It's a long walk down from the Visitor Centre to the entrance to the Siq, around 800m (half a mile or so).
On the way you'll pass carvings, tombs and 'god-blocks' but maybe you're not very interested in those. Or maybe on the way back your legs will be very tired (it's all uphill from the 'monastery' to the Visitor Centre. So you might consider riding a horse on that last section.
The cost of the horse ride (20JD) is theoretically included in your ticket but it's important to realise that the lads who work with the horses (and who will walk or ride with you) are not the owners. They make their money from your tips and they will be pretty insistent that you provide those tips.
So don't expect a free ride. You won't get one.
The horses have their own separate sandy track which runs parallel with the pedestrian access.
All the horses I saw were in reasonable condition and seemed to be treated well-enough. Bedouin usually ride without saddles (using a thick payer of fabric pads and cloths), sometimes without stirrups and often without bits, using rope around the muzzle plus neck-reining to control the horse. The tourist horses I saw did have stirrups and it was rather odd to see a passing visitor 'rising to the trot' in true English style, though i know I'd have done exactly the same if I'd chosen to ride there.
Most of the horses I saw were being ridden by Bedouin/B'dul, basically just being exercised, and business did not seem good at all. That may account for the several heated arguments I and others saw amongst the horse-lads, to the extent that the Bedouin police had to be involved at one point.
It's up to you whether you take a horse or not. My Jordanian guide counselled against it, because he said the horses were worked to exhaustion. Even without that aspect I'd probably counsel against it because these are Arab horses, innately high-spirited, very flighty and with an immense turn of speed. If you're not an experienced rider it probably isn't a good idea....I certainly saw no 'reliable plodders' on offer.
Anne and I walked all the way back to the front gate from the lower city of Petra.
As we walked along we were met by all sorts of local people that were attempting to get us to ride a donkey, camel, horse drawn cart or horse. The prices vary, but so do the lengths of the ride.

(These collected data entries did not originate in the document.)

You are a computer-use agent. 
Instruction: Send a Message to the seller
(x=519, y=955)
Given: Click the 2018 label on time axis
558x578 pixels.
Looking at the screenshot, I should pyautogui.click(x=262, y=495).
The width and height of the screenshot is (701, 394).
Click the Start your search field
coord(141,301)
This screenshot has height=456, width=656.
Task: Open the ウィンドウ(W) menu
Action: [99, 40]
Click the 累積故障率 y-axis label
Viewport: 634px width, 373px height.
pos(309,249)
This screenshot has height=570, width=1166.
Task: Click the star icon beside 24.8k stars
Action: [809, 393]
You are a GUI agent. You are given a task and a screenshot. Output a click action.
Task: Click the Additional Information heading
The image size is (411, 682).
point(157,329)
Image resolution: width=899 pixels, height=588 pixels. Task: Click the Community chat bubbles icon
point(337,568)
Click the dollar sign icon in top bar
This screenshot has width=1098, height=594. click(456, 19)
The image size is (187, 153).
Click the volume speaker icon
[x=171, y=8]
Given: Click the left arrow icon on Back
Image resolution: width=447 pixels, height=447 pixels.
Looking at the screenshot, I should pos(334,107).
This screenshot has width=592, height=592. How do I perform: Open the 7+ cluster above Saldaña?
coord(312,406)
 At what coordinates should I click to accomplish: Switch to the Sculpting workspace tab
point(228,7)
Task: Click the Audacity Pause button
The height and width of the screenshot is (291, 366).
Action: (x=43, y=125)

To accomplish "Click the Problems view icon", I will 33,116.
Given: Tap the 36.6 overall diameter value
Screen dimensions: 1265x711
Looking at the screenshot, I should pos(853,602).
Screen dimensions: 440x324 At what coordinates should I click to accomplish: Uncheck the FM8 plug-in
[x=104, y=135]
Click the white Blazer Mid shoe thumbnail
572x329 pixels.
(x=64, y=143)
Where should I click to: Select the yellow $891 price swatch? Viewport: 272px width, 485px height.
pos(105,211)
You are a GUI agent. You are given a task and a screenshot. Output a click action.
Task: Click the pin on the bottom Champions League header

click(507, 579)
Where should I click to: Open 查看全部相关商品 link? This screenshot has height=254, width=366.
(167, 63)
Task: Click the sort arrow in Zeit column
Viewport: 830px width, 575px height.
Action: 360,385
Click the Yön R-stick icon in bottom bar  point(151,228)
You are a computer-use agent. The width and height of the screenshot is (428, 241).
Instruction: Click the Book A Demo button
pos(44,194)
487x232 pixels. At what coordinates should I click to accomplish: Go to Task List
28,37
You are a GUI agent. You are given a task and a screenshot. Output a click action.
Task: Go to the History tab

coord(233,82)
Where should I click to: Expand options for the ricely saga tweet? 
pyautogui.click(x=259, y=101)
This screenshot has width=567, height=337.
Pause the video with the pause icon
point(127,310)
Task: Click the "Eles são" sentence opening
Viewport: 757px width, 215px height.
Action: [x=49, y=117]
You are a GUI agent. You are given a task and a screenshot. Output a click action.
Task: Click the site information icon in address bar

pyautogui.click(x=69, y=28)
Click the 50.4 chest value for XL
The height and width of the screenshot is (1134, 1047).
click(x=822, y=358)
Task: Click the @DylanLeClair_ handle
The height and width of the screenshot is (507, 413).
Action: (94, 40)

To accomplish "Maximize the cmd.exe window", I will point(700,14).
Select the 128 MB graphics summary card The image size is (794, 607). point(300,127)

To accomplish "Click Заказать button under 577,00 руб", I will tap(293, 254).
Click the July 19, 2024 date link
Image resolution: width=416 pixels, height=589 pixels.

The donkeys are only allowed in the lower city and your ride will only be for approx. 400 meters. They want US$5
From the donkey area you then cross into the camel area. Once again, the camels are only allowed to go as far as the treasury, approx 1800 meters. They want US$15
At the Treasury you will be met by the horse drawn cart people! They will attempt to get you to pay for a ride through the Siq, approx 1200 meters. They want US$30
At the end of the Siq you will be met by the horse owners who will encourage you to ride a horse for the remaining 1600 meters back to the main gate! They want US$5
It is free to walk!!!!!
As I mentioned earlier, you will pass through the main gate and you are faced with a very long 1600 meter walk that simply takes you to the start of the Siq. (The Siq itself is another 1200 meters long!)
As soon as you walk through the gate you will be met by people that are attempting to get you on a horse! They will advise you that it is US$10 for a ride! It is not!!! It is US$3 maximum.
Most people believe that they are riding the horse all the way to the end of the siq, but if you pay more than US$3 you have been ripped off twice because the horse owners only have a permit to take you to the start of the siq. (Horses are not allowed in the siq, only horse drawn carriages!)
All the enterprising businessmen are here to offer which and what might get some tourist dollar - so you can pay to ride a horse or donkey, or take a buggy or carriage from just inside the entrance down through the path and journey through the rocks that is called the Siq to the opening at the first building one comes to, the Treasury.
From there you can take camels and also again donkeys on through the site.
Our ticket was supposed to include the choice of a horse or carriage but the members in our group got so offended by those supplying the horses and carriages trying to initiate a haggle for a price that they stomped off and we all followed with the leader and tour guide making no attempt to restitute the situation. So we walked. Which is fine and as usual provides the best way to see the surroundings.
We went riding part of the way from Wadi Musa to Petra. This picture was taken before arriving to the Siqh, where the ride would finish.
I think this is a way to make the tourist more excited about the idea of being an Indiana Jones.
I had a dream about what I would do when I was finally in Petra, much like my hero Indiana Jones I planned on riding a horse through the Siq and into the Treasury and then later ride off into the sunset. However much like many of my childhood dreams it died hard. While there are horses in Petra you can only ride them from the entrance of Petra to the entrance of the Siq. They don't allow single horses into the Siq, however you can arrange for a very expensive carriage ride through the Siq to the Treasury. There are also horses, donkeys, and camels available for hire throughout the park and also up the trails to the High Places and the Monastery. Be prepared to negotiate hard for a reasonable rate as they are always different depending on the person.
When I first visited Petra in 1982 there was no official entrance. You could hire a horse and go straight through the gorge on horseback. Today the area is under official controll. It is no longer allowed to ride a horse through the gorge. It is said, that the horses caused accidents and also a lot of smelly dirt. With the entrance fee in any case you pay a bit for the beduins, who still wait with their horses. You can ride it to beginning of the gorge.